[TASK INSTRUCTIONS]
Everything in the listing must be transcribed exactly, from the first line to the last.

START DATA EXTRACTS

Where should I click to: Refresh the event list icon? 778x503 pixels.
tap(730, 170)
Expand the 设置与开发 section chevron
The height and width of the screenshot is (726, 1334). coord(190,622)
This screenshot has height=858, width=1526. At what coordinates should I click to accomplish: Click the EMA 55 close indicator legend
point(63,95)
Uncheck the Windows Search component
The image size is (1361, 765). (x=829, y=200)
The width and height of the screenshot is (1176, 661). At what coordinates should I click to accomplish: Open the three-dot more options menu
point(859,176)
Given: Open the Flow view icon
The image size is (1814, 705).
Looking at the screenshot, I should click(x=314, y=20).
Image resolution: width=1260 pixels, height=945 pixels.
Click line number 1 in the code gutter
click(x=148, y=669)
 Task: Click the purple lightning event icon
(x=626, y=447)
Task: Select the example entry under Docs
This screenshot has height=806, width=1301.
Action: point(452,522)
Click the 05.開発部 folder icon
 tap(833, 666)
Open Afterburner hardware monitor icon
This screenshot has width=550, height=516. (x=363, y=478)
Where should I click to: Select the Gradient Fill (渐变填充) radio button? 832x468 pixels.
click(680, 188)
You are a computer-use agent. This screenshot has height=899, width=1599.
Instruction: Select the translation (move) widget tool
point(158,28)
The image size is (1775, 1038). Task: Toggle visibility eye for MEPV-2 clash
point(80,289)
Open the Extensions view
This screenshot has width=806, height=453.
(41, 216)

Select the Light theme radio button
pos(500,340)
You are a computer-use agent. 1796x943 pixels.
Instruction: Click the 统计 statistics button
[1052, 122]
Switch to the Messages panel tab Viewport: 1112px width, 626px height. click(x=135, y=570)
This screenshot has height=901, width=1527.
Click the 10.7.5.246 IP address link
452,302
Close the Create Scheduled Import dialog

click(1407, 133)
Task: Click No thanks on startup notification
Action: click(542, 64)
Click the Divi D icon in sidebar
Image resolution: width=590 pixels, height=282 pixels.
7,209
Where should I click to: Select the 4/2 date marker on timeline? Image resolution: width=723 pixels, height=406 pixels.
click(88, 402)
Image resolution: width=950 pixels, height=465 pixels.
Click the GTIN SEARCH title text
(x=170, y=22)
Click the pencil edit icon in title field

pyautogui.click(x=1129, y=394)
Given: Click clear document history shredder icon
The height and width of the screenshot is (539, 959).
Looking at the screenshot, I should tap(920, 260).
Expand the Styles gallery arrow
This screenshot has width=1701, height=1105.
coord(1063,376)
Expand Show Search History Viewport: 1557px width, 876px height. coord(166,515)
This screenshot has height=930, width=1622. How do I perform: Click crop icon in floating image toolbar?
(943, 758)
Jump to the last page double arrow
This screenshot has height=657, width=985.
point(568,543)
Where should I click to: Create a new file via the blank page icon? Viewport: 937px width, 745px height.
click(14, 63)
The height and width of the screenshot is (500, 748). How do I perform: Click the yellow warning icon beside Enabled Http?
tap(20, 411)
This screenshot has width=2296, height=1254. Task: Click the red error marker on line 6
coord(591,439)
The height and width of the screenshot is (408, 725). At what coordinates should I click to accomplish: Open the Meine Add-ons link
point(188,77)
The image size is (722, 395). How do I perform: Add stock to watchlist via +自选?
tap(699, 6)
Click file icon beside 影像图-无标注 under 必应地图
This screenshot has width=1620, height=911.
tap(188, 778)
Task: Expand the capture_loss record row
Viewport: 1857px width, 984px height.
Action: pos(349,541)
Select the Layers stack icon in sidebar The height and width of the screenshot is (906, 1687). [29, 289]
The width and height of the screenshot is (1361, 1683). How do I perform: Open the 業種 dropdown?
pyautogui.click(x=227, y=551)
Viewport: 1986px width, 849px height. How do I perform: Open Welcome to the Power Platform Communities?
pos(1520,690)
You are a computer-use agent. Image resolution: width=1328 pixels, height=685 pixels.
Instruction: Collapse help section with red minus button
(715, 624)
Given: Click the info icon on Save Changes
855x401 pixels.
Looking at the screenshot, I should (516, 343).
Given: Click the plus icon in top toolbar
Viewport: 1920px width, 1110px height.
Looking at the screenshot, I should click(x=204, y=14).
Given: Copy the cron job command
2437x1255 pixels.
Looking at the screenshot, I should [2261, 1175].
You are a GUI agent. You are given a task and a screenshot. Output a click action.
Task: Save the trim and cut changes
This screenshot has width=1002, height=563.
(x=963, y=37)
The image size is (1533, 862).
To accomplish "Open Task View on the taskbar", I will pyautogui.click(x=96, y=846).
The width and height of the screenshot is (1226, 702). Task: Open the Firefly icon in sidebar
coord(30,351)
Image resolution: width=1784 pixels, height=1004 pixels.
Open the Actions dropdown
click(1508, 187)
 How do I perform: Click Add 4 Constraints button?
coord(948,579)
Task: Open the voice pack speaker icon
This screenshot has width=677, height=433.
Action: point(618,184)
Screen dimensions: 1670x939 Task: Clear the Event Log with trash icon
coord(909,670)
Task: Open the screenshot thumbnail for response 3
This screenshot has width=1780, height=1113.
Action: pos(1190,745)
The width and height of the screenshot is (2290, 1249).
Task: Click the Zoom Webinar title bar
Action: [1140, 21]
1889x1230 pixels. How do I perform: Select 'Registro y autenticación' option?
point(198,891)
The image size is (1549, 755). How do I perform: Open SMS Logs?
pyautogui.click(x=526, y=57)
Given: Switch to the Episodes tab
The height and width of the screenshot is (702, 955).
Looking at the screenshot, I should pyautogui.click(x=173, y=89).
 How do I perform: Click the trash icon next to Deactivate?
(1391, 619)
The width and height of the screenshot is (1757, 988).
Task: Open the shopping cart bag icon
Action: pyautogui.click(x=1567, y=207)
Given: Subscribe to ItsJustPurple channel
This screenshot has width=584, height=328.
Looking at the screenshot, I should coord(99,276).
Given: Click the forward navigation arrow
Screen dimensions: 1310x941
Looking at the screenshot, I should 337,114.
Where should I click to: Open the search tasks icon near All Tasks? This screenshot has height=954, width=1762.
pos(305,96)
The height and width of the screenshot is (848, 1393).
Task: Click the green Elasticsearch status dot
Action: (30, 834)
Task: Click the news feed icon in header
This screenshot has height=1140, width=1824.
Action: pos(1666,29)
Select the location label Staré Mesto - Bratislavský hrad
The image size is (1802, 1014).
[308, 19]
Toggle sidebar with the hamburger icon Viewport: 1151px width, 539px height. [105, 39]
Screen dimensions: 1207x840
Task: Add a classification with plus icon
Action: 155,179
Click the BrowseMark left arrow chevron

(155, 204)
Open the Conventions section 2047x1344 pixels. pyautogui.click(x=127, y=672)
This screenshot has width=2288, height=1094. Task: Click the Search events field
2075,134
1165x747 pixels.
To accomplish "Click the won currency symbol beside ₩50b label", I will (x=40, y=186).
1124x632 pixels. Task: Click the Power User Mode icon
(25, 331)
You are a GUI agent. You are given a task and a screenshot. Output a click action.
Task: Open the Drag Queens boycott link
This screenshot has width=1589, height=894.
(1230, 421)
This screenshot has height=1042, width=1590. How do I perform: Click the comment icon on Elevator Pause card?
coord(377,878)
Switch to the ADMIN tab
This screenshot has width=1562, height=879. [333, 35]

END DATA EXTRACTS

[TASK OUTPUT]
Where should I click to: Refresh the event list icon? 778x503 pixels.
tap(730, 170)
Expand the 设置与开发 section chevron
The height and width of the screenshot is (726, 1334). coord(190,622)
This screenshot has height=858, width=1526. At what coordinates should I click to accomplish: Click the EMA 55 close indicator legend
point(63,95)
Uncheck the Windows Search component
The image size is (1361, 765). (x=829, y=200)
The width and height of the screenshot is (1176, 661). At what coordinates should I click to accomplish: Open the three-dot more options menu
point(859,176)
Given: Open the Flow view icon
The image size is (1814, 705).
Looking at the screenshot, I should click(x=314, y=20).
Image resolution: width=1260 pixels, height=945 pixels.
Click line number 1 in the code gutter
click(x=148, y=669)
 Task: Click the purple lightning event icon
(x=626, y=447)
Task: Select the example entry under Docs
This screenshot has height=806, width=1301.
Action: point(452,522)
Click the 05.開発部 folder icon
 tap(833, 666)
Open Afterburner hardware monitor icon
This screenshot has width=550, height=516. (x=363, y=478)
Where should I click to: Select the Gradient Fill (渐变填充) radio button? 832x468 pixels.
click(680, 188)
You are a computer-use agent. This screenshot has height=899, width=1599.
Instruction: Select the translation (move) widget tool
point(158,28)
The image size is (1775, 1038). Task: Toggle visibility eye for MEPV-2 clash
point(80,289)
Open the Extensions view
This screenshot has width=806, height=453.
(41, 216)

Select the Light theme radio button
pos(500,340)
You are a computer-use agent. 1796x943 pixels.
Instruction: Click the 统计 statistics button
[1052, 122]
Switch to the Messages panel tab Viewport: 1112px width, 626px height. click(x=135, y=570)
This screenshot has height=901, width=1527.
Click the 10.7.5.246 IP address link
452,302
Close the Create Scheduled Import dialog

click(1407, 133)
Task: Click No thanks on startup notification
Action: click(542, 64)
Click the Divi D icon in sidebar
Image resolution: width=590 pixels, height=282 pixels.
7,209
Where should I click to: Select the 4/2 date marker on timeline? Image resolution: width=723 pixels, height=406 pixels.
click(88, 402)
Image resolution: width=950 pixels, height=465 pixels.
Click the GTIN SEARCH title text
(x=170, y=22)
Click the pencil edit icon in title field

pyautogui.click(x=1129, y=394)
Given: Click clear document history shredder icon
The height and width of the screenshot is (539, 959).
Looking at the screenshot, I should tap(920, 260).
Expand the Styles gallery arrow
This screenshot has width=1701, height=1105.
coord(1063,376)
Expand Show Search History Viewport: 1557px width, 876px height. coord(166,515)
This screenshot has height=930, width=1622. How do I perform: Click crop icon in floating image toolbar?
(943, 758)
Jump to the last page double arrow
This screenshot has height=657, width=985.
point(568,543)
Where should I click to: Create a new file via the blank page icon? Viewport: 937px width, 745px height.
click(14, 63)
The height and width of the screenshot is (500, 748). How do I perform: Click the yellow warning icon beside Enabled Http?
tap(20, 411)
This screenshot has width=2296, height=1254. Task: Click the red error marker on line 6
coord(591,439)
The height and width of the screenshot is (408, 725). At what coordinates should I click to accomplish: Open the Meine Add-ons link
point(188,77)
The image size is (722, 395). How do I perform: Add stock to watchlist via +自选?
tap(699, 6)
Click file icon beside 影像图-无标注 under 必应地图
This screenshot has width=1620, height=911.
tap(188, 778)
Task: Expand the capture_loss record row
Viewport: 1857px width, 984px height.
Action: pos(349,541)
Select the Layers stack icon in sidebar The height and width of the screenshot is (906, 1687). [29, 289]
The width and height of the screenshot is (1361, 1683). How do I perform: Open the 業種 dropdown?
pyautogui.click(x=227, y=551)
Viewport: 1986px width, 849px height. How do I perform: Open Welcome to the Power Platform Communities?
pos(1520,690)
You are a computer-use agent. Image resolution: width=1328 pixels, height=685 pixels.
Instruction: Collapse help section with red minus button
(715, 624)
Given: Click the info icon on Save Changes
855x401 pixels.
Looking at the screenshot, I should (516, 343).
Given: Click the plus icon in top toolbar
Viewport: 1920px width, 1110px height.
Looking at the screenshot, I should click(x=204, y=14).
Given: Copy the cron job command
2437x1255 pixels.
Looking at the screenshot, I should [2261, 1175].
You are a GUI agent. You are given a task and a screenshot. Output a click action.
Task: Save the trim and cut changes
This screenshot has width=1002, height=563.
(x=963, y=37)
The image size is (1533, 862).
To accomplish "Open Task View on the taskbar", I will pyautogui.click(x=96, y=846).
The width and height of the screenshot is (1226, 702). Task: Open the Firefly icon in sidebar
coord(30,351)
Image resolution: width=1784 pixels, height=1004 pixels.
Open the Actions dropdown
click(1508, 187)
 How do I perform: Click Add 4 Constraints button?
coord(948,579)
Task: Open the voice pack speaker icon
This screenshot has width=677, height=433.
Action: point(618,184)
Screen dimensions: 1670x939 Task: Clear the Event Log with trash icon
coord(909,670)
Task: Open the screenshot thumbnail for response 3
This screenshot has width=1780, height=1113.
Action: pos(1190,745)
The width and height of the screenshot is (2290, 1249).
Task: Click the Zoom Webinar title bar
Action: [1140, 21]
1889x1230 pixels. How do I perform: Select 'Registro y autenticación' option?
point(198,891)
The image size is (1549, 755). How do I perform: Open SMS Logs?
pyautogui.click(x=526, y=57)
Given: Switch to the Episodes tab
The height and width of the screenshot is (702, 955).
Looking at the screenshot, I should pyautogui.click(x=173, y=89).
 How do I perform: Click the trash icon next to Deactivate?
(1391, 619)
The width and height of the screenshot is (1757, 988).
Task: Open the shopping cart bag icon
Action: pyautogui.click(x=1567, y=207)
Given: Subscribe to ItsJustPurple channel
This screenshot has width=584, height=328.
Looking at the screenshot, I should coord(99,276).
Given: Click the forward navigation arrow
Screen dimensions: 1310x941
Looking at the screenshot, I should 337,114.
Where should I click to: Open the search tasks icon near All Tasks? This screenshot has height=954, width=1762.
pos(305,96)
The height and width of the screenshot is (848, 1393).
Task: Click the green Elasticsearch status dot
Action: (30, 834)
Task: Click the news feed icon in header
This screenshot has height=1140, width=1824.
Action: pos(1666,29)
Select the location label Staré Mesto - Bratislavský hrad
The image size is (1802, 1014).
[308, 19]
Toggle sidebar with the hamburger icon Viewport: 1151px width, 539px height. [105, 39]
Screen dimensions: 1207x840
Task: Add a classification with plus icon
Action: 155,179
Click the BrowseMark left arrow chevron

(155, 204)
Open the Conventions section 2047x1344 pixels. pyautogui.click(x=127, y=672)
This screenshot has width=2288, height=1094. Task: Click the Search events field
2075,134
1165x747 pixels.
To accomplish "Click the won currency symbol beside ₩50b label", I will (x=40, y=186).
1124x632 pixels. Task: Click the Power User Mode icon
(25, 331)
You are a GUI agent. You are given a task and a screenshot. Output a click action.
Task: Open the Drag Queens boycott link
This screenshot has width=1589, height=894.
(1230, 421)
This screenshot has height=1042, width=1590. How do I perform: Click the comment icon on Elevator Pause card?
coord(377,878)
Switch to the ADMIN tab
This screenshot has width=1562, height=879. [333, 35]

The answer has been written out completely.